Some day, possibly, the American racial odyssey will end, and racial hatred, like the oar, will be an item of bafflement and curiosity: What was the point of all that, anyway? Why was it so fierce, so enduring?

In recent months, the nation has taken a few steps on the inland march. Some of them were merely tokens of motion, but considered together, they amount at least to an interesting procession of symbols. The first black American astronaut went into space. For the first time a black was crowned Miss America. Blacks now are the mayors of four of the largest American cities: Los Angeles, Chicago, Philadelphia and Detroit. Congress proclaimed a national holiday to honor Martin Luther King Jr., and a conservative Republican President endorsed the idea.

And, in the most significant display, the first black presidential candidate (or the first with a serious following), King's disciple, Jesse Jackson, sits side by side in debate with the two white Senators running for the Democratic nomination. Whatever errors he has made elsewhere in the campaign (stupid, private references to Jews as "Hymie," his close relationship to a poisonous character who heads the Nation of Islam), Jackson has sometimes sounded in the debates like the only grownup in the race. In any case, the spectacle of a young black man treated equally with two whites in a fight for the most powerful office on earth would have been unthinkable in the U.S. a generation ago.

During the '70s, a powerful white politician in New York was discussing the realities of his trade. He shook his head in disgust. "Forget the black vote," he said. "Blacks don't vote." They do now, as New York discovered last week. George Wallace learned the lesson sometime earlier and later found himself out courting the blacks whom he had once symbolically blocked at the schoolhouse door.

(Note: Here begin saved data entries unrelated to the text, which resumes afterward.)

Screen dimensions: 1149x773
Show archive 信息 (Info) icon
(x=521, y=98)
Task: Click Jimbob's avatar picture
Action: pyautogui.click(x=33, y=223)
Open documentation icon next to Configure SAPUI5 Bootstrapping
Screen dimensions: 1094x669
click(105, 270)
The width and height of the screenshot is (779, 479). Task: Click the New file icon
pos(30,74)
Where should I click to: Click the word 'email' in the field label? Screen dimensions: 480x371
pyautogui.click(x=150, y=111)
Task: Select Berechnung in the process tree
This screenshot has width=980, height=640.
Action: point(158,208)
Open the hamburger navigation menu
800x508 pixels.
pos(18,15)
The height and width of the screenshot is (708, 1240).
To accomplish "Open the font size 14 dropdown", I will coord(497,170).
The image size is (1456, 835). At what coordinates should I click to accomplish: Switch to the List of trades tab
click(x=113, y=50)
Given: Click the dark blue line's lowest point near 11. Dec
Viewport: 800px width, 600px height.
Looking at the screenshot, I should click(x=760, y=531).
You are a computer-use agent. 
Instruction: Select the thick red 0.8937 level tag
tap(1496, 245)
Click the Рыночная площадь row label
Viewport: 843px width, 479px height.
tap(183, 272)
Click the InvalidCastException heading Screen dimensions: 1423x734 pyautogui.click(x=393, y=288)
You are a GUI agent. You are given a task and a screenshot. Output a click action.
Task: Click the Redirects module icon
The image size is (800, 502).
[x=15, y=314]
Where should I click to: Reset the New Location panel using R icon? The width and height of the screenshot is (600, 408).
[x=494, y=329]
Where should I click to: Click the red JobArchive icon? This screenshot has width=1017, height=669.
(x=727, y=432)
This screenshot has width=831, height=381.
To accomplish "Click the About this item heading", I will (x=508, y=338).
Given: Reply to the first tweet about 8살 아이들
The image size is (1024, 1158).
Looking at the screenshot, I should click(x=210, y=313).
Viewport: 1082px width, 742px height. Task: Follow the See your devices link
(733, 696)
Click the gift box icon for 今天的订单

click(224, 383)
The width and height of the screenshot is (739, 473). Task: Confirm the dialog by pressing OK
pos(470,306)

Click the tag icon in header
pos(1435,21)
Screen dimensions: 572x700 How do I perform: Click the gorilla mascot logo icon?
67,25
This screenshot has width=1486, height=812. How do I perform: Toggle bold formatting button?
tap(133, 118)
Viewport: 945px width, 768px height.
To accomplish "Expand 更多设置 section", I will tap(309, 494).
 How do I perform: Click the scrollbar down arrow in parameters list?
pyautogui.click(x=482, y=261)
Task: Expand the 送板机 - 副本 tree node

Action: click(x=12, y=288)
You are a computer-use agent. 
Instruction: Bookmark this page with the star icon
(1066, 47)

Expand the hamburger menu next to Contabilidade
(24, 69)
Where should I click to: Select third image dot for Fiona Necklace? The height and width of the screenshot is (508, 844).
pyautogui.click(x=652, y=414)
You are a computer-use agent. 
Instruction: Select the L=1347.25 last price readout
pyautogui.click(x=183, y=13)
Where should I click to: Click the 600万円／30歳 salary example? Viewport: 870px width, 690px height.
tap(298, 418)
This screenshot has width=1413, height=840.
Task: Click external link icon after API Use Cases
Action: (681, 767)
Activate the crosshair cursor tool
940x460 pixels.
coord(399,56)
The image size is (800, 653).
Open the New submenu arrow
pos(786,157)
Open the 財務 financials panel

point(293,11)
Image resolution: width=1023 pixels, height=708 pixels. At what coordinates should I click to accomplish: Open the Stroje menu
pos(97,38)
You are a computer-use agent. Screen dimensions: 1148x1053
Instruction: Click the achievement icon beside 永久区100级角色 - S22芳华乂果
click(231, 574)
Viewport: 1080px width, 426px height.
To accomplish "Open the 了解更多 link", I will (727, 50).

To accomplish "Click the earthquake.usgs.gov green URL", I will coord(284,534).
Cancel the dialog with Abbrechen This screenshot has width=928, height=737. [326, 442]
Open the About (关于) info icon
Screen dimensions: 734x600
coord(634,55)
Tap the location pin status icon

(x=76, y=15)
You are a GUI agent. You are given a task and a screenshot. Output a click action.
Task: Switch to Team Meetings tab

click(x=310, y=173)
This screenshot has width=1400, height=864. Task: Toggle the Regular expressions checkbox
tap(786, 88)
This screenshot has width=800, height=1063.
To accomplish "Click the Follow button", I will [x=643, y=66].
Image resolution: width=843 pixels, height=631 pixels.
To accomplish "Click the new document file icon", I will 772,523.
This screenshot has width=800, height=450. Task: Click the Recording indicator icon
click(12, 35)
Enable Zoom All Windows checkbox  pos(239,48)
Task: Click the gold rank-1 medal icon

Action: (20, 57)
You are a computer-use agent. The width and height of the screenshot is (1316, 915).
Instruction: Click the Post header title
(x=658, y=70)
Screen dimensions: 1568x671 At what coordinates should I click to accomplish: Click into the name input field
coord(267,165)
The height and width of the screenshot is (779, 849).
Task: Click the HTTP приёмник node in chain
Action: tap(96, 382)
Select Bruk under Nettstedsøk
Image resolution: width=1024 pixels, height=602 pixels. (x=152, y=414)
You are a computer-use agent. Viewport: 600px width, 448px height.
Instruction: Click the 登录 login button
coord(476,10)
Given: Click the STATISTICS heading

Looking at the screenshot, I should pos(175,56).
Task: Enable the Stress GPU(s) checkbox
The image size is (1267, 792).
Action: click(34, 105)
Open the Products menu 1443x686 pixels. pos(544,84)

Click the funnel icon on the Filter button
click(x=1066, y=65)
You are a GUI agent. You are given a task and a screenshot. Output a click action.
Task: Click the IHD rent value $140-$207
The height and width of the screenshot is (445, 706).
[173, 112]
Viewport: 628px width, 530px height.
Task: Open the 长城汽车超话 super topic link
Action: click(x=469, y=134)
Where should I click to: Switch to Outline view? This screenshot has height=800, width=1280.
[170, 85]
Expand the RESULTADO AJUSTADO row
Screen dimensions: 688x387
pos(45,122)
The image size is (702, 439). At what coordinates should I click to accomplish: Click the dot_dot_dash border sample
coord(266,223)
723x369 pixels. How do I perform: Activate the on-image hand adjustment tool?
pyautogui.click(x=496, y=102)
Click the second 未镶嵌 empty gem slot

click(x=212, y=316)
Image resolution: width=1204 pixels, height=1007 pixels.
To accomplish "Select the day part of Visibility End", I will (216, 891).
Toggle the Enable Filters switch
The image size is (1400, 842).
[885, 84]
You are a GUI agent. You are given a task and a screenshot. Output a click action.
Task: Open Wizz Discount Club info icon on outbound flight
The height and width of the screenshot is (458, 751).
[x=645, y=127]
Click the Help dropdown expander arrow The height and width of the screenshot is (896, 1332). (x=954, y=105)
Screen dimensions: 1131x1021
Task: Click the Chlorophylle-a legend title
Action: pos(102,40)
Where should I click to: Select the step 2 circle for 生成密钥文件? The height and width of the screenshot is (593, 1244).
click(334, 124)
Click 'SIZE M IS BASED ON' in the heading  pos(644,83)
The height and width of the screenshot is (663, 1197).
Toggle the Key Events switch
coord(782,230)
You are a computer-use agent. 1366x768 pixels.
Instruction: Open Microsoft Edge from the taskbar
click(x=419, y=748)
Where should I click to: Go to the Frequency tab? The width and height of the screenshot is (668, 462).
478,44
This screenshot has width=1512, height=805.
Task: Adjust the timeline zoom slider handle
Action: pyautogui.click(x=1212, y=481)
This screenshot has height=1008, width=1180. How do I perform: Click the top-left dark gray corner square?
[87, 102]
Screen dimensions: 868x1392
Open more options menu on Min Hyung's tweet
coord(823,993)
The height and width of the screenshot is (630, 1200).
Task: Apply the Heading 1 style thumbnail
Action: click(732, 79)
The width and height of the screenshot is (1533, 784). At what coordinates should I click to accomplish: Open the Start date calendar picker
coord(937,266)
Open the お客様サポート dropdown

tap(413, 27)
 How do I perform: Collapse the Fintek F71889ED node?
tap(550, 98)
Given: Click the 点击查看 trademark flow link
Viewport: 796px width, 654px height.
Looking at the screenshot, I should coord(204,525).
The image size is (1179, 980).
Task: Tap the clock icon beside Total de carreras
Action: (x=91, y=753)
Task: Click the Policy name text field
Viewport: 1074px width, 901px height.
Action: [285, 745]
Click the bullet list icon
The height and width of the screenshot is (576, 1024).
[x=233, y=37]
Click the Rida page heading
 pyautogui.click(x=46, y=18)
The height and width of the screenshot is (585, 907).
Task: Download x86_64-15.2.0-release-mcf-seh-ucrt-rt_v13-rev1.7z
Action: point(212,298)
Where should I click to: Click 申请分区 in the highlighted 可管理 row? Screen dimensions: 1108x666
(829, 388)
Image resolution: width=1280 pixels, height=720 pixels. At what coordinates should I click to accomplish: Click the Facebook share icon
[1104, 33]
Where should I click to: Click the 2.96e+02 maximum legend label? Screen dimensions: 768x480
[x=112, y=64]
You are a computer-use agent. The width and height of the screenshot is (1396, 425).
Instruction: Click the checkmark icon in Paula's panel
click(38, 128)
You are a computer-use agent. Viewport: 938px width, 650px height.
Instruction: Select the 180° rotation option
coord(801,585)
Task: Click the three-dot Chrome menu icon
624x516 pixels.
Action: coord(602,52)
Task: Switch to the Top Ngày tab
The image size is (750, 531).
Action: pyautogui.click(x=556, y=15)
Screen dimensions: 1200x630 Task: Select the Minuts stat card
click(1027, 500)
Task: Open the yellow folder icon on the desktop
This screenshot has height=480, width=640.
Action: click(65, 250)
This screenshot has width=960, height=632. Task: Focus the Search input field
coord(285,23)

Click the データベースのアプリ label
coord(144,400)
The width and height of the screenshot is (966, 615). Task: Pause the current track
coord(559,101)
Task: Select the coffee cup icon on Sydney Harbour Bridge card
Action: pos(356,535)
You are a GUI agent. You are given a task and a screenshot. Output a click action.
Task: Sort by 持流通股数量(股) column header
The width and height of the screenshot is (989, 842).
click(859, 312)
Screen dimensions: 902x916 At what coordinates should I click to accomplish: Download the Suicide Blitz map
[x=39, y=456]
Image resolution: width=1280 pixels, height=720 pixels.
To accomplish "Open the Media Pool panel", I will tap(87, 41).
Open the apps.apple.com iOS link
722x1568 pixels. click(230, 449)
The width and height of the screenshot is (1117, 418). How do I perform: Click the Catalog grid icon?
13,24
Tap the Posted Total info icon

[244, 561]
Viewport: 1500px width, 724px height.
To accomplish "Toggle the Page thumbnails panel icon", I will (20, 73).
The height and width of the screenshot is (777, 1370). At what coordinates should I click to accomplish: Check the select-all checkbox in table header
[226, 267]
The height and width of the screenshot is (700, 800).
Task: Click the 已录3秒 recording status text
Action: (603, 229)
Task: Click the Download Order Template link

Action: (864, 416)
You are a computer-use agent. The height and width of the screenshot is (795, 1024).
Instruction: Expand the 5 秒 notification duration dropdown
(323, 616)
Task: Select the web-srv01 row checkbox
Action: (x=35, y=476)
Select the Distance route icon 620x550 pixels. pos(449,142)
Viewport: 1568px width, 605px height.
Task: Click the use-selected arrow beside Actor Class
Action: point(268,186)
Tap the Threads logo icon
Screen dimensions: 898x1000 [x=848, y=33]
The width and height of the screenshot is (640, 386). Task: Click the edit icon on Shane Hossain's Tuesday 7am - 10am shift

It is fitting that Jackson should be the man to inspirit the black electorate. For years he has been the one black leader whose attention was focused clearly on the dramatic stage on which the last act of the American racial melodrama will eventually be enacted. That stage is located in the black mind.

The journey of American blacks has been a series of epic passages: the "Middle Passage" from Africa . . . the long passage through slavery to the Emancipation Proclamation . . . the false dawn of Reconstruction. . . the terrorist Klan era with its night-riding death squads . . . the passage north to South Side Chicago and Detroit and Harlem. . . then Brown vs. Topeka and desegregation and the Martin Luther King era and the Great Society. What is unfolding now may be thought of in years to come as the Jesse Jackson era for black America. Whatever Jackson's role in the journey, the ultimate passage to be accomplished is the internal passage, the psychological passage.